Странным казалось видеть их вместе. Я хотела, я очень старалась, чтобы они подольше были в хорошей форме, были бодры и продолжали выглядеть счастливой, благополучной парой, какой их всегда воспринимали незнакомые люди. Когда концерты закончились, отец улетел обратно, к своим лохматым псам и недоеденным цыплятам. Я отправилась в Лондон к своим домашним. Дитрих взяла курс на Сан-Франциско, где собиралась выступать и продолжать жизнь вечно молодой и вечно живой легенды.
В апреле был убит Мартин Лютер Кинг-младший. В Европе его гибель вызвала едва слышный отзвук; то была американская трагедия, домашняя, «местная». Прошло всего два месяца… «Нет, нет, больше не надо!» — рыдали наши сердца, когда, истекая кровью, бледный, с закрытыми глазами лежал Бобби, и жизнь уходила из него с неумолимой быстротой. Эта резкость мысли, этот бесшабашно-смелый дух, этот мощный, целенаправленный интеллект, это удивительное разнообразие познаний — их больше не было.

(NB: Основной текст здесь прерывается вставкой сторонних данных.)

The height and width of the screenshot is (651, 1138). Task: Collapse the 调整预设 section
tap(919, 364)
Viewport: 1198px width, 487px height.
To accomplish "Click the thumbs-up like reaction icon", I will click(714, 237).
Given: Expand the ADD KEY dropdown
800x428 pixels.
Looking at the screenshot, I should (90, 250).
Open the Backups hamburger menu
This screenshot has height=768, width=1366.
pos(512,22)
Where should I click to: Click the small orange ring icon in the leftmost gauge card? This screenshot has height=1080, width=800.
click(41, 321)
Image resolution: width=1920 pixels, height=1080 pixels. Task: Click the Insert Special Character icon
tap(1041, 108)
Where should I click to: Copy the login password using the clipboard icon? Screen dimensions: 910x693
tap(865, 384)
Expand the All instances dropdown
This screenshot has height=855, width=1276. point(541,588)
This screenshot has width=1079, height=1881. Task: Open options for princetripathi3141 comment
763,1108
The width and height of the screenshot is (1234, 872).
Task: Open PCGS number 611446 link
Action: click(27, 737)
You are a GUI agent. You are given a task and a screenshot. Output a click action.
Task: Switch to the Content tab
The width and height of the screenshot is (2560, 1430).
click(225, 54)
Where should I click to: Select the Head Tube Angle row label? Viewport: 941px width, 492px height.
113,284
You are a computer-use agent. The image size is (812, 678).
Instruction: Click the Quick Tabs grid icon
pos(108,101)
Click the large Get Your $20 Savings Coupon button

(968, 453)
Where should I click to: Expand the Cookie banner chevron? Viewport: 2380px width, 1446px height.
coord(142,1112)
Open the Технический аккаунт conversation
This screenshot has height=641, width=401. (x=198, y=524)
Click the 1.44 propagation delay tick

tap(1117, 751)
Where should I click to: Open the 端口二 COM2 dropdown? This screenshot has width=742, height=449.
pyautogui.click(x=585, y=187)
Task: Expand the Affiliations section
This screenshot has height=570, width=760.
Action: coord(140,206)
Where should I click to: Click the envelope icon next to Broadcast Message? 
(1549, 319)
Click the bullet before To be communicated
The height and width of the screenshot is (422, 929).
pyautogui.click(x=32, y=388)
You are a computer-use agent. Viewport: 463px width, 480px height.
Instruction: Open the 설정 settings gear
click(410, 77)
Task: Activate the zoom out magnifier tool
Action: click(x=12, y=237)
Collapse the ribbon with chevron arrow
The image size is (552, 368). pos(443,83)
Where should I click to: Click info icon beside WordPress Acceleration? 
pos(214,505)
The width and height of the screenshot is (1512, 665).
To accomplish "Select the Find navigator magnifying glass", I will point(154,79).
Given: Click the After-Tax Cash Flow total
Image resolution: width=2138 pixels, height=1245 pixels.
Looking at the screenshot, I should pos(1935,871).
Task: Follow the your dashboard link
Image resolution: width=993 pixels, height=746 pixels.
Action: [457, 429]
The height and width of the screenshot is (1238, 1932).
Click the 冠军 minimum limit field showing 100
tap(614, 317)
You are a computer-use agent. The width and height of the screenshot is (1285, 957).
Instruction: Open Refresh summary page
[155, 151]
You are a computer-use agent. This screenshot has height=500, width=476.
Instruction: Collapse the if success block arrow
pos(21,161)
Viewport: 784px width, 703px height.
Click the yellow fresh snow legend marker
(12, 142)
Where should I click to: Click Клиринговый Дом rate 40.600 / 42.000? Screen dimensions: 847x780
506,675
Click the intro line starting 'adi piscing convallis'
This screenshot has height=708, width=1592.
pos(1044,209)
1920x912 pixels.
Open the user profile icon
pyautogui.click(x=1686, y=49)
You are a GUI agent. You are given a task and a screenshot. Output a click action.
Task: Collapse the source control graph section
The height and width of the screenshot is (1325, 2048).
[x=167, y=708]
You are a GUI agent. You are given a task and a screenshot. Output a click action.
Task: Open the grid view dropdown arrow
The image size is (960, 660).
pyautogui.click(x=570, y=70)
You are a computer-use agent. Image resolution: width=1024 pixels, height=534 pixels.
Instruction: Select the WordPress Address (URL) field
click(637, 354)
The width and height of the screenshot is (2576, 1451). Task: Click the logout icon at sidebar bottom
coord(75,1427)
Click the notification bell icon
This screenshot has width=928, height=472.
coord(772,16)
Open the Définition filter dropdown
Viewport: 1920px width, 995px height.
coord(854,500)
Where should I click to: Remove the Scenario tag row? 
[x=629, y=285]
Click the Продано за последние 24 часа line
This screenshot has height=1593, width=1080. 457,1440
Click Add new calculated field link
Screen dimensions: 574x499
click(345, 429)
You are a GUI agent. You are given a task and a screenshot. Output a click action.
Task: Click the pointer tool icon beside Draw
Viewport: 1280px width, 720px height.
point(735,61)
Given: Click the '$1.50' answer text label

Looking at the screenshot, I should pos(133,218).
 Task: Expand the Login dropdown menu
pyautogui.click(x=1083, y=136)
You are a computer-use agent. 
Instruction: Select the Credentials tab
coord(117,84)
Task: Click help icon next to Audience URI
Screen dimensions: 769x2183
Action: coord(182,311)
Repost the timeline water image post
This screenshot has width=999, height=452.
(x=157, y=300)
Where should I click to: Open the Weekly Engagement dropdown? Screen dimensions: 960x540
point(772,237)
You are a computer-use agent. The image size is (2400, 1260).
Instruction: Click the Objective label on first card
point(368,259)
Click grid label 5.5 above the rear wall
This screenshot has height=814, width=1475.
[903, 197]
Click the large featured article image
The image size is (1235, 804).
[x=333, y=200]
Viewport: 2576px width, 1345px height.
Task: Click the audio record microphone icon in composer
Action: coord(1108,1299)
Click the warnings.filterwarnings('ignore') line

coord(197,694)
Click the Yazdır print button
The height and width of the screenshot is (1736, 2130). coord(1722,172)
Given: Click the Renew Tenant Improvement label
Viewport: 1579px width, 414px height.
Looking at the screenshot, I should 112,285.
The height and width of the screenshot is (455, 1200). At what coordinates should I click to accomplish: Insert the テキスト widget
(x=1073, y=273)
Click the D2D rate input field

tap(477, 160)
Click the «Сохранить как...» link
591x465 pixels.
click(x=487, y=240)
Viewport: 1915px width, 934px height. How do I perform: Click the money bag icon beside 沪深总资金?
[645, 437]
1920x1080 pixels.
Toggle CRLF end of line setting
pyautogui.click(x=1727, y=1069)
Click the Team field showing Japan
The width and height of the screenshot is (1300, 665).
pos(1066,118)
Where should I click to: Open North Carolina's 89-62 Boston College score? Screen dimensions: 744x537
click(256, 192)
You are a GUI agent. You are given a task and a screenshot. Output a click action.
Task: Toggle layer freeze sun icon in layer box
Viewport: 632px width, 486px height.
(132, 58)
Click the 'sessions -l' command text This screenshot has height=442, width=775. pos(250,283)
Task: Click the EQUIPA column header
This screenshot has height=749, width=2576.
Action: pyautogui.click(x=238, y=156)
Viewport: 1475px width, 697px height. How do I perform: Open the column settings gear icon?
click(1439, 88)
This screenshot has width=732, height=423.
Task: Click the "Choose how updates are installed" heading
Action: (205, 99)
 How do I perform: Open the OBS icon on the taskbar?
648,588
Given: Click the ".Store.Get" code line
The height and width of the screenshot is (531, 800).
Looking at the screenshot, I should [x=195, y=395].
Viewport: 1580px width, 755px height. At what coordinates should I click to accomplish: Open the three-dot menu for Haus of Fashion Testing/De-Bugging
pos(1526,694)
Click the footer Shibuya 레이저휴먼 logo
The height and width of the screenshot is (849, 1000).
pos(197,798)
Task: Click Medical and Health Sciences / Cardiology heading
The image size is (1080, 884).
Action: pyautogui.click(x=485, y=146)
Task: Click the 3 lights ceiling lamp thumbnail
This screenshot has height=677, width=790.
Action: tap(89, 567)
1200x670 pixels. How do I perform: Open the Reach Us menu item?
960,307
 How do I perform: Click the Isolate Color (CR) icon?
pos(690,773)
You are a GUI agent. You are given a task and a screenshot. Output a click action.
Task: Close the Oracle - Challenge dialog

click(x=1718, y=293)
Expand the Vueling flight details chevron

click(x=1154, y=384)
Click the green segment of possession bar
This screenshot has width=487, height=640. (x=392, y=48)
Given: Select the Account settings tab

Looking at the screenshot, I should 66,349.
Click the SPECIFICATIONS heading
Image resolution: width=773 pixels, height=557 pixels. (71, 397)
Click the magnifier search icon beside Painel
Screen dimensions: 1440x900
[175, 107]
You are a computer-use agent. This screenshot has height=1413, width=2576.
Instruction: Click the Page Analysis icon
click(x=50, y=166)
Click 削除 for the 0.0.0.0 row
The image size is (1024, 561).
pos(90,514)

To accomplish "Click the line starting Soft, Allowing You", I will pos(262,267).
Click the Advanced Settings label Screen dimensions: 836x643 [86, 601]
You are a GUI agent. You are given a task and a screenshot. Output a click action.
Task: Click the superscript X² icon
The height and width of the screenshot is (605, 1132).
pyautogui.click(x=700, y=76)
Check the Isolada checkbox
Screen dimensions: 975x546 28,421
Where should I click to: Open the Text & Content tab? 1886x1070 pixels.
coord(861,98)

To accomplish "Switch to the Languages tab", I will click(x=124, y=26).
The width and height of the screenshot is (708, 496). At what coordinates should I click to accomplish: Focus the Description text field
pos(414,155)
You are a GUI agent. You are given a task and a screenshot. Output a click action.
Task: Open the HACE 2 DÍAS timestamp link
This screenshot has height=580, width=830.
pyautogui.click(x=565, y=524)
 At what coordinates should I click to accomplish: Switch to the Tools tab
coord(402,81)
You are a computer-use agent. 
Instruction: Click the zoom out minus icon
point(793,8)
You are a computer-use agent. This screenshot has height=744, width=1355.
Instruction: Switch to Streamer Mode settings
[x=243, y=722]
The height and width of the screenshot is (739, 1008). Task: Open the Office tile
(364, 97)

Моя мать снова уехала в Австралию и как раз давала концерт в каком-то тамошнем городе, когда на улице соседнего, в результате необъяснимо-загадочного несчастного случая, лишился жизни ее возлюбленный-репортер. Она позвонила мне в кромешном отчаянии. У австралийца имелась законная вдова, следовательно, Дитрих была лишена права и публично выражать свое горе, и проявлять личный интерес к обстоятельствам этой смерти. Она дала мне целый список телефонных номеров, по которым надо было срочно позвонить в Австралию, чтобы вместо нее выяснить детали ужасной катастрофы, а затем послать на похороны подходящие к случаю цветы. Сама она удалилась к себе в спальню и принялась скорбеть.
Покончив с австралийскими гастролями, Дитрих возвратилась во Францию, чтобы быть рядом со своим обожаемым Майклом. Дело в том, что наш старший сын поступил в Париже в американский колледж. Моя мать незамедлительно сбросила черные вдовьи одежды, ожила и расцвела. Первым делом она нашла и обставила весьма дорогое и очень удобное холостяцкое логово, где и поселила Майкла. Зато потом она уже не оставляла его в покое, и он практически не получал никакой радости от своего уединения. У нее был собственный ключ, и она являлась, когда вздумается; приходила убрать жилье, забить продуктами холодильник и обследовать постель моего сына. Он был красивый, высокий, хорошо сложенный мальчик. По субботам и воскресеньям она водила его в шикарные рестораны, начала пробовать на нем свои штучки с «прижиманием», за столом сажала его рядом со своими самыми деятельными, в определенном смысле слова, друзьями-гомосексуалистами. И… ждала. На Рождественские каникулы он приехал домой, в Лондон, и стал просить у меня совета, как ее приструнить, как заставить угомониться.